DOCUMENT EXTRACT:
+ + +

# Game 2: Los Angeles Lakers (0-1) @ Phoenix Suns (0-0)



## Basel (Mar 31, 2005)




----------



## DaRizzle (May 22, 2007)

At least this nightmare season is almost over


----------



## DaRizzle (May 22, 2007)

ugly defense, ugly offense so far


----------



## Ron (May 8, 2002)

Jesus H. Christ this is tough to watch. ****


----------



## DaRizzle (May 22, 2007)

Lin gets punked on both ends of the floor. I wonder if the Lakers could beat the Royals in basketball?


----------



## Ron (May 8, 2002)

DaRizzle said:


> Lin gets punked on both ends of the floor. I wonder if the Lakers could beat the Royals in basketball?


Whatever, he has the last four points.

Can't get shut out here now, can we?


----------



## Smath (Nov 29, 2010)

mehhhh


----------



## Jamel Irief (May 19, 2002)

Without swagger, randle, kelly and a healthy Henry we don't really have any:

-3 point shooters
-good penetrators (step up lin)
-low post scorers

You're not going to score off passing until you get an open midrange jumper.


----------



## Jamel Irief (May 19, 2002)

Here's some good news-

The Miami Heat started Shawne Williams


----------



## Jamel Irief (May 19, 2002)

The Suns need to trade Alex Len for Mason 
Plumlee.


----------



## DaRizzle (May 22, 2007)

Stupid Giants


----------



## Basel (Mar 31, 2005)

Ended the half well. I have a good feeling about this one.


----------



## Ron (May 8, 2002)

Basel said:


> Ended the half well. I have a good feeling about this one.


Phoenix ain't all that.

However, the Lakers are decimated with injuries. Can't see them beating anyone right now.


----------



## DaRizzle (May 22, 2007)

lol 8 turnovers for Boozer already


----------



## ceejaynj (Oct 9, 2005)

This is just so painful to watch. We can't do anything right on either end. We couldn't beat the Girl Scouts basketball team.

+ + +

[Element and text location data]

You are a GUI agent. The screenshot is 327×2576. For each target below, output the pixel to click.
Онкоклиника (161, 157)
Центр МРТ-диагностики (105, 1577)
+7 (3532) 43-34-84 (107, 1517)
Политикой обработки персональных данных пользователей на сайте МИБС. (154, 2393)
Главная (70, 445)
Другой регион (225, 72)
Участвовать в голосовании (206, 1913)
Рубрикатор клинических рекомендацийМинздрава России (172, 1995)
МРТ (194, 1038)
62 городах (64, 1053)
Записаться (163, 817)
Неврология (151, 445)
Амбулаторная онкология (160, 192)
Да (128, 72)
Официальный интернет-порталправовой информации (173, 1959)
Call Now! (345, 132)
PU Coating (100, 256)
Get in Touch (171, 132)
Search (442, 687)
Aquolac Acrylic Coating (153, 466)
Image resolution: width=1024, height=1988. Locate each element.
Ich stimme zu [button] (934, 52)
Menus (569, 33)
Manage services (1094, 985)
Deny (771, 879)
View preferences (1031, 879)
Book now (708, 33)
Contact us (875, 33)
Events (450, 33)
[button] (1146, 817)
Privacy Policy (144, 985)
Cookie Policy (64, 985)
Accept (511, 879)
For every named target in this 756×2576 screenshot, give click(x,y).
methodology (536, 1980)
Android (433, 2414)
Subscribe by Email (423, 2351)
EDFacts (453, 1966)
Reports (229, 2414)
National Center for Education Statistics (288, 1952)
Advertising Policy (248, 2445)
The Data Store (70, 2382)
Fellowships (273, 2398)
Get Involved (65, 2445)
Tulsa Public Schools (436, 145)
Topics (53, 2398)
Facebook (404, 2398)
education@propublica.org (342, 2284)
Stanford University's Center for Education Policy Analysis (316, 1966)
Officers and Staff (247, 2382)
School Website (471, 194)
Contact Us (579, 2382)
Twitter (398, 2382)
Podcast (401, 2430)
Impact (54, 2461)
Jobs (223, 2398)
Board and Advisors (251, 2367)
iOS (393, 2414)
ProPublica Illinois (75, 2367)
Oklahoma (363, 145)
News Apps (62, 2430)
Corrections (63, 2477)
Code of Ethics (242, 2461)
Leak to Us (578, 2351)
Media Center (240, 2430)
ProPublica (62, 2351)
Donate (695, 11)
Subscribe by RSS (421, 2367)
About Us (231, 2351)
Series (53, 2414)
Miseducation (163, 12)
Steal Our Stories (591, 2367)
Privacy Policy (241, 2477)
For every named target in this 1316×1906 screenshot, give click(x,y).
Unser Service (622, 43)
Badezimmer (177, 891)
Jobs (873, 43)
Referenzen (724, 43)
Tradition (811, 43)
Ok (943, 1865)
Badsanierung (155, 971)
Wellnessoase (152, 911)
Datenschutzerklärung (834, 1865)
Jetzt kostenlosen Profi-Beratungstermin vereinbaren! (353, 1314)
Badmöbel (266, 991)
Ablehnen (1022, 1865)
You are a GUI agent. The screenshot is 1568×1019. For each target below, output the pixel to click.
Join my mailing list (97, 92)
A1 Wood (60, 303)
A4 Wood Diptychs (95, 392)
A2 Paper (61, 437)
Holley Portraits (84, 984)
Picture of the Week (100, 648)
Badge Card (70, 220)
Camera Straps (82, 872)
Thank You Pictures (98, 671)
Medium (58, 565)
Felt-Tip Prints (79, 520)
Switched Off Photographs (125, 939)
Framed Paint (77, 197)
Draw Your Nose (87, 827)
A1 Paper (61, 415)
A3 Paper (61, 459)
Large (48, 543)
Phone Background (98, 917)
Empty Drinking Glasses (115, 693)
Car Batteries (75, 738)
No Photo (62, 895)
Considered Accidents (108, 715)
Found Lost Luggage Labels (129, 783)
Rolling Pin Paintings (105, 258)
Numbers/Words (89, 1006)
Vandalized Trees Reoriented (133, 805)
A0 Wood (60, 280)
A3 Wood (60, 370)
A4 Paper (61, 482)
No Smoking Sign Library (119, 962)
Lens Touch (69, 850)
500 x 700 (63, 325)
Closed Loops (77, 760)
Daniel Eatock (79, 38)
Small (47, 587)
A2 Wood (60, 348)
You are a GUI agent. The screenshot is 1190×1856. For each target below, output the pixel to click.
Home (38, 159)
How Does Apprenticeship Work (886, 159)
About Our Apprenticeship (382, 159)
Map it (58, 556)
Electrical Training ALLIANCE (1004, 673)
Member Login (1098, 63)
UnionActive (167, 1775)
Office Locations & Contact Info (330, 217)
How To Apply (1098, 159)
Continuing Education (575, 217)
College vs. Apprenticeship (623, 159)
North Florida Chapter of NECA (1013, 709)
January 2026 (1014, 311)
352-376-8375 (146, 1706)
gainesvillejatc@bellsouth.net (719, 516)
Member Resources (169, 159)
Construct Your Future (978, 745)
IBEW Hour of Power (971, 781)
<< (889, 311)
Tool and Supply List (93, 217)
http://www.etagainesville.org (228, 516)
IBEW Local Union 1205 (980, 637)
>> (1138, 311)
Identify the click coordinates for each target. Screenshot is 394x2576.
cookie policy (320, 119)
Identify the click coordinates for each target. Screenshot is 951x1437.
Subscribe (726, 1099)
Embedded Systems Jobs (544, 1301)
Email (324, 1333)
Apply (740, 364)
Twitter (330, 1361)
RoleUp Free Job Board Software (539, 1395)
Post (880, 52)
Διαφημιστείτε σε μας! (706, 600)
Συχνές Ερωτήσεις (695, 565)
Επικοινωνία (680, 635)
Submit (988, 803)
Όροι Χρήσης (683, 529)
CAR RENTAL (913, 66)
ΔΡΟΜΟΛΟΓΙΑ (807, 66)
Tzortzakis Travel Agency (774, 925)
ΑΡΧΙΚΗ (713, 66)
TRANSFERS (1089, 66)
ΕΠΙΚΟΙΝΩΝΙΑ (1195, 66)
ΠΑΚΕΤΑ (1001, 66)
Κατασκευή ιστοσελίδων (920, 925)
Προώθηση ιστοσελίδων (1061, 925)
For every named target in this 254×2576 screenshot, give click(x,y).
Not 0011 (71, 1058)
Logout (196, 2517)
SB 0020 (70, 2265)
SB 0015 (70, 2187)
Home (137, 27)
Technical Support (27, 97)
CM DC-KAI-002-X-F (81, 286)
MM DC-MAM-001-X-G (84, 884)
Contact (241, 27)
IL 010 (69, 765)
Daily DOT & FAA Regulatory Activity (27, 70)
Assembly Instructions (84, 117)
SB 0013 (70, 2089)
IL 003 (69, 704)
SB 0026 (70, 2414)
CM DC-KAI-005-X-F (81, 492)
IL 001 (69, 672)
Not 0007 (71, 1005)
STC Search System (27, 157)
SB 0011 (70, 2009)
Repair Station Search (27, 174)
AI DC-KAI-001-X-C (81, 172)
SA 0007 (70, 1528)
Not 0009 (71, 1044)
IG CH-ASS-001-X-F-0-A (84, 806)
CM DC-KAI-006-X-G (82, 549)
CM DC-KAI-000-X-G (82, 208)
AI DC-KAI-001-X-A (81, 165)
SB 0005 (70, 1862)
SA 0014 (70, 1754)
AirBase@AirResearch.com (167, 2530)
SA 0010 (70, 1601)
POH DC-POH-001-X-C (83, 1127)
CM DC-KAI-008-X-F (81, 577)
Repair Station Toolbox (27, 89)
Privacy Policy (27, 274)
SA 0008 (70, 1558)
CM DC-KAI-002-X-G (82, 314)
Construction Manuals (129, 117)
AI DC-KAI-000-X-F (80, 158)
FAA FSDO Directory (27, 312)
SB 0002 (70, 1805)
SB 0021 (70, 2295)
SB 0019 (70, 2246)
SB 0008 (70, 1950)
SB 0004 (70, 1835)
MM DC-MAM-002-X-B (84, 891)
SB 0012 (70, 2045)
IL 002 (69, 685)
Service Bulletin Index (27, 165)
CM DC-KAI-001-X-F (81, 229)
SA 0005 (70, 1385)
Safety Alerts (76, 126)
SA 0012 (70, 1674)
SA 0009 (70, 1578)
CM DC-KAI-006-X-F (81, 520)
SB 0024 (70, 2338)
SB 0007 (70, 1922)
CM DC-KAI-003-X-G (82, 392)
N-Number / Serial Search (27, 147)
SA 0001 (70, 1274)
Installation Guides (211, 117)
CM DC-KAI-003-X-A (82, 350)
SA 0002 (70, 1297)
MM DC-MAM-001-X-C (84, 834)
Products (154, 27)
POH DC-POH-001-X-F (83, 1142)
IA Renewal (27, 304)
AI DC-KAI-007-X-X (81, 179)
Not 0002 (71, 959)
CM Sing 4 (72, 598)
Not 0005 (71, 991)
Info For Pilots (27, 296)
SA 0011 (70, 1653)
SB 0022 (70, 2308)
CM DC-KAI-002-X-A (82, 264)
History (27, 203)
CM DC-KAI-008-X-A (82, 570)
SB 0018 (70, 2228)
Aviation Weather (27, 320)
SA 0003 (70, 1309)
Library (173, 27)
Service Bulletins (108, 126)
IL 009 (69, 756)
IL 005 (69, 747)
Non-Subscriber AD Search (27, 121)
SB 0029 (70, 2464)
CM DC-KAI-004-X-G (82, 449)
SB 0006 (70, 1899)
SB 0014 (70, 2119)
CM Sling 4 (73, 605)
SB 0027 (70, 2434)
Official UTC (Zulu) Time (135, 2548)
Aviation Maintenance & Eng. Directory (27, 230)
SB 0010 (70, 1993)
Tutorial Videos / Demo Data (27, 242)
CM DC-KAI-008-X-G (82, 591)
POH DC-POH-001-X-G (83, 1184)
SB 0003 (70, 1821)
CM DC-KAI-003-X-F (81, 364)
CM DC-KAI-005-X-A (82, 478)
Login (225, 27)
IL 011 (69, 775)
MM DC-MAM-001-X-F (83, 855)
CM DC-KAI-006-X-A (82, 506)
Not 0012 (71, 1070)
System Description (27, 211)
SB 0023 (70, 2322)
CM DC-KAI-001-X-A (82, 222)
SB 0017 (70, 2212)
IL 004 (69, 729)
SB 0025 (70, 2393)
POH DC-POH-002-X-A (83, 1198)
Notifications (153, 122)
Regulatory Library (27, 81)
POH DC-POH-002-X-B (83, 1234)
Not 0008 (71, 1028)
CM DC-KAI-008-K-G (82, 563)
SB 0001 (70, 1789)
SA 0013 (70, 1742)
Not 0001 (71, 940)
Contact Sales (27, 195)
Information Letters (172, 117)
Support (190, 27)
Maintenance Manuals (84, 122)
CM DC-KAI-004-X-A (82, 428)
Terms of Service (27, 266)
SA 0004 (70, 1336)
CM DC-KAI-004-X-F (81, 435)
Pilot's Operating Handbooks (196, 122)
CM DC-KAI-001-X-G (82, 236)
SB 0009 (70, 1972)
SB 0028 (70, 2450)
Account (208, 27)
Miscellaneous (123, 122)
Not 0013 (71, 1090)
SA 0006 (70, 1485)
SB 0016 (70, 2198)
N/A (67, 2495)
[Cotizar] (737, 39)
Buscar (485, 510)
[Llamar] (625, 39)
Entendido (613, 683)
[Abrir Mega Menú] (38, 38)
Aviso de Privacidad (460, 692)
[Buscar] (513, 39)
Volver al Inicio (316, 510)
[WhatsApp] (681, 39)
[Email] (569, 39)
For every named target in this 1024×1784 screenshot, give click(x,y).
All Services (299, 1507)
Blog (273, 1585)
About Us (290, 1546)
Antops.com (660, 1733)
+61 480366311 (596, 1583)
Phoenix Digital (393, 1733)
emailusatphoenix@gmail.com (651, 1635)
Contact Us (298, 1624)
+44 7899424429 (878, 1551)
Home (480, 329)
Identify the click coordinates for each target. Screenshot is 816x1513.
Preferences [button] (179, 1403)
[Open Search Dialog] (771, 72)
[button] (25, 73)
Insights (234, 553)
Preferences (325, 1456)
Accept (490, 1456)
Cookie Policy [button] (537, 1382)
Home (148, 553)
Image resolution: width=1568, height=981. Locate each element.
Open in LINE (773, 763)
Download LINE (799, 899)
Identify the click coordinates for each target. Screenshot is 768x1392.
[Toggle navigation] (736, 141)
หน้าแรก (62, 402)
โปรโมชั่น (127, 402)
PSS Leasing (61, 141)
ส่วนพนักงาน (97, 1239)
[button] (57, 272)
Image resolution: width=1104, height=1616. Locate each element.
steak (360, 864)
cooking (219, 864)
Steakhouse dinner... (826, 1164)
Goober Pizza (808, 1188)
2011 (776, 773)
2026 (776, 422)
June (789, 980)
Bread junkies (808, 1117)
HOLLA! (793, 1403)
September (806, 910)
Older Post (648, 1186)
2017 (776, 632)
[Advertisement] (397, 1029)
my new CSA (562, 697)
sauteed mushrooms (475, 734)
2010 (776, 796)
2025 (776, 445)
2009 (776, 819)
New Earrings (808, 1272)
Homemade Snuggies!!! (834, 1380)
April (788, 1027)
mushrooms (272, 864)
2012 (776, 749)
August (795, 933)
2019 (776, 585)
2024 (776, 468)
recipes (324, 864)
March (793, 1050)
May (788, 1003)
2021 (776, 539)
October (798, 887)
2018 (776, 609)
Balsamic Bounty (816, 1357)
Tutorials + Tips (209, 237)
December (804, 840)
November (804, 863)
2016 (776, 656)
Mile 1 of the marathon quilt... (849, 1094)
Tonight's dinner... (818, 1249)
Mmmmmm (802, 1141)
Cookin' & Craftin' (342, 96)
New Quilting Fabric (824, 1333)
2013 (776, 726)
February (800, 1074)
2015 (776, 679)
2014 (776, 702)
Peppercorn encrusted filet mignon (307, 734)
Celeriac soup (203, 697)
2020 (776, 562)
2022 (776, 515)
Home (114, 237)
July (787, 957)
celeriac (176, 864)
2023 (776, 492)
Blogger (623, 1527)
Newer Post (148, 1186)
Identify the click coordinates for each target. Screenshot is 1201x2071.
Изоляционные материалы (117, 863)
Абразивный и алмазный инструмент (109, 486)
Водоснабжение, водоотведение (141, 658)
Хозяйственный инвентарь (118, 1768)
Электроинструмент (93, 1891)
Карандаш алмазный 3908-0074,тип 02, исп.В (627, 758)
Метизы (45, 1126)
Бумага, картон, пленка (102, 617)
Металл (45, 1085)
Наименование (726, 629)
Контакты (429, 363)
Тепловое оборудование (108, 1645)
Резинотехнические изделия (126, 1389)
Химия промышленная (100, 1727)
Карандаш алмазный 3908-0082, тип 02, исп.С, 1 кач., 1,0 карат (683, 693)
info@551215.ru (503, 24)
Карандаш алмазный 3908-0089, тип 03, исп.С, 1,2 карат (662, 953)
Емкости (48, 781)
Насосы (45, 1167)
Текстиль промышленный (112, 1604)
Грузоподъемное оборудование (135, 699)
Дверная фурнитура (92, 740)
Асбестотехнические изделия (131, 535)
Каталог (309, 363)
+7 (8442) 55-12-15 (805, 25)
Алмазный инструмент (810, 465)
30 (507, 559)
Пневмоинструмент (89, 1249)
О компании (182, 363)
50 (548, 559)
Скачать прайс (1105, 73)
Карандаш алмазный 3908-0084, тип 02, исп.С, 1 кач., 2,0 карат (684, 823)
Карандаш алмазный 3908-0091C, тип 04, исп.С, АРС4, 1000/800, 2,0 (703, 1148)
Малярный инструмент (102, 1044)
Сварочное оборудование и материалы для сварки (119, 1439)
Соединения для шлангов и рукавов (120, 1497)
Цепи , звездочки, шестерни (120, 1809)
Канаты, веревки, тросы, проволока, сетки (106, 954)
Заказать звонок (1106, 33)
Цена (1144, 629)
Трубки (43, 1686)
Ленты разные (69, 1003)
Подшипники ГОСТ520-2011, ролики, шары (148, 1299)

+ + +

WHAT TO WORK ON: Using the game thread, explain in one to three sentences why Ron can't see the Lakers beating anyone right now.

SOLVED EXERCISE: Ron says the Lakers are decimated with injuries. He gives this reason even though he grants that Phoenix "ain't all that."